High-profile women, like Davina McCall, join Jane in flying the flag for menopausal women and putting menopause firmly on the agenda.

Last year, Davina starred in a Channel 4 documentary – Sex, Myths and the Menopause – in which she describes in detail her own experience with menopause and perimenopause.

The three-part docuseries also busts myths around the transition to menopause and aims to tackle the embarrassment so many women endure in talking openly about menopause and how it has affected them.

This year, Davina has co-written a book on the menopause with Dr Naomi Potter – Menopausing – which she describes as being “more than a book, it is a movement”.

The book not only addresses the effects of menopause but explores the many ways women can claim back their confidence and their identity after what she describes as the “crippling” menopause crisis.

The Women’s Organisation is the largest developer and deliverer of training and support targeting women in the UK.

We operate a programme of courses and events designed to empower and enable women of every age and from all walks of life – including sessions on building your confidence and being more resilient.

We can also help women to train or retrain, learn new skills, build their CV, explore a business idea, build a business plan and more. For more information, contact our team today on 0151 707 8111 or email hello@thewo.org.uk


Pre-Menstrual Dysphoric Disorder (PMDD): A very severe form of premenstrual syndrome (PMS).
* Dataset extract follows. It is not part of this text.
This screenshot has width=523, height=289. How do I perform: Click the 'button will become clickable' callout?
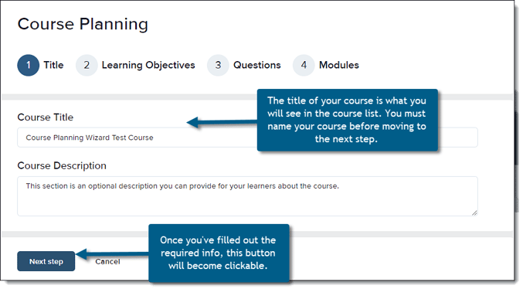pyautogui.click(x=218, y=253)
Chemical Menopause: Chemical menopause is a term used to describe a temporary (and reversible) menopausal state created with the use medications.

Abdominal Hysterectomy: A surgical procedure that removes your uterus through an incision in your lower abdomen.

Bilateral Oophorectomy: A procedure removing both ovaries.

HRT: Hormone replacement therapy is medication that contains female hormones to relive symptoms of menopause.